# Instructions for the task
Set down the material below word for word, keeping every line as it stands.

********************

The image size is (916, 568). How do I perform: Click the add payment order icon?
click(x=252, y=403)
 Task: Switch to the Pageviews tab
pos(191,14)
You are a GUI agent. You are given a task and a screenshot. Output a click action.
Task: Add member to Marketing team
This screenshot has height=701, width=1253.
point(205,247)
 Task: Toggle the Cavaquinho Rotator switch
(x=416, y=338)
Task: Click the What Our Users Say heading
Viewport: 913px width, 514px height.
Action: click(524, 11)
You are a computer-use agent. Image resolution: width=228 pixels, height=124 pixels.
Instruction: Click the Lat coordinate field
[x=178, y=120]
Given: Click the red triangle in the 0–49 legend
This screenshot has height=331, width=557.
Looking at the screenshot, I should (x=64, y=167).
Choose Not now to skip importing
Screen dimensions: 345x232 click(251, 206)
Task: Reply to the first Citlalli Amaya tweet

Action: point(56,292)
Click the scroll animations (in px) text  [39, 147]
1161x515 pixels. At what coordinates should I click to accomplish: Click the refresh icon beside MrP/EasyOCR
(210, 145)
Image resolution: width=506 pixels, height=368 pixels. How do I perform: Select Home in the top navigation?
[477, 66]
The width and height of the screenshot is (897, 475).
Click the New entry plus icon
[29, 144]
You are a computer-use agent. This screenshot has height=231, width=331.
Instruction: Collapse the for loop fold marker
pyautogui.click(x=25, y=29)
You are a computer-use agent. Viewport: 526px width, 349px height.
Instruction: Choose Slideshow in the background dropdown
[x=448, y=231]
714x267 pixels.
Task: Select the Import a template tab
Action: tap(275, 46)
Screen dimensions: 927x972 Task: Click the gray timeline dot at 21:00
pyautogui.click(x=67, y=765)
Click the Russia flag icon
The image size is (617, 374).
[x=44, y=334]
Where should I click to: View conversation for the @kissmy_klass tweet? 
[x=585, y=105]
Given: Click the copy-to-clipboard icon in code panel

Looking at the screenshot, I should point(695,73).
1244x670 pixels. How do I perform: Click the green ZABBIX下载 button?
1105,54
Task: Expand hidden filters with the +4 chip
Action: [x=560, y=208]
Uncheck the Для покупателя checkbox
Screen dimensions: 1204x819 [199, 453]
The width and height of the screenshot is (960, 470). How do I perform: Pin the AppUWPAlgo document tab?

********************

# Solved exercise
The image size is (916, 568). How do I perform: Click the add payment order icon?
click(x=252, y=403)
 Task: Switch to the Pageviews tab
pos(191,14)
You are a GUI agent. You are given a task and a screenshot. Output a click action.
Task: Add member to Marketing team
This screenshot has height=701, width=1253.
point(205,247)
 Task: Toggle the Cavaquinho Rotator switch
(x=416, y=338)
Task: Click the What Our Users Say heading
Viewport: 913px width, 514px height.
Action: click(524, 11)
You are a computer-use agent. Image resolution: width=228 pixels, height=124 pixels.
Instruction: Click the Lat coordinate field
[x=178, y=120]
Given: Click the red triangle in the 0–49 legend
This screenshot has height=331, width=557.
Looking at the screenshot, I should (x=64, y=167).
Choose Not now to skip importing
Screen dimensions: 345x232 click(251, 206)
Task: Reply to the first Citlalli Amaya tweet

Action: point(56,292)
Click the scroll animations (in px) text  [39, 147]
1161x515 pixels. At what coordinates should I click to accomplish: Click the refresh icon beside MrP/EasyOCR
(210, 145)
Image resolution: width=506 pixels, height=368 pixels. How do I perform: Select Home in the top navigation?
[477, 66]
The width and height of the screenshot is (897, 475).
Click the New entry plus icon
[29, 144]
You are a computer-use agent. This screenshot has height=231, width=331.
Instruction: Collapse the for loop fold marker
pyautogui.click(x=25, y=29)
You are a computer-use agent. Viewport: 526px width, 349px height.
Instruction: Choose Slideshow in the background dropdown
[x=448, y=231]
714x267 pixels.
Task: Select the Import a template tab
Action: tap(275, 46)
Screen dimensions: 927x972 Task: Click the gray timeline dot at 21:00
pyautogui.click(x=67, y=765)
Click the Russia flag icon
The image size is (617, 374).
[x=44, y=334]
Where should I click to: View conversation for the @kissmy_klass tweet? 
[x=585, y=105]
Given: Click the copy-to-clipboard icon in code panel

Looking at the screenshot, I should point(695,73).
1244x670 pixels. How do I perform: Click the green ZABBIX下载 button?
1105,54
Task: Expand hidden filters with the +4 chip
Action: [x=560, y=208]
Uncheck the Для покупателя checkbox
Screen dimensions: 1204x819 [199, 453]
The width and height of the screenshot is (960, 470). How do I perform: Pin the AppUWPAlgo document tab?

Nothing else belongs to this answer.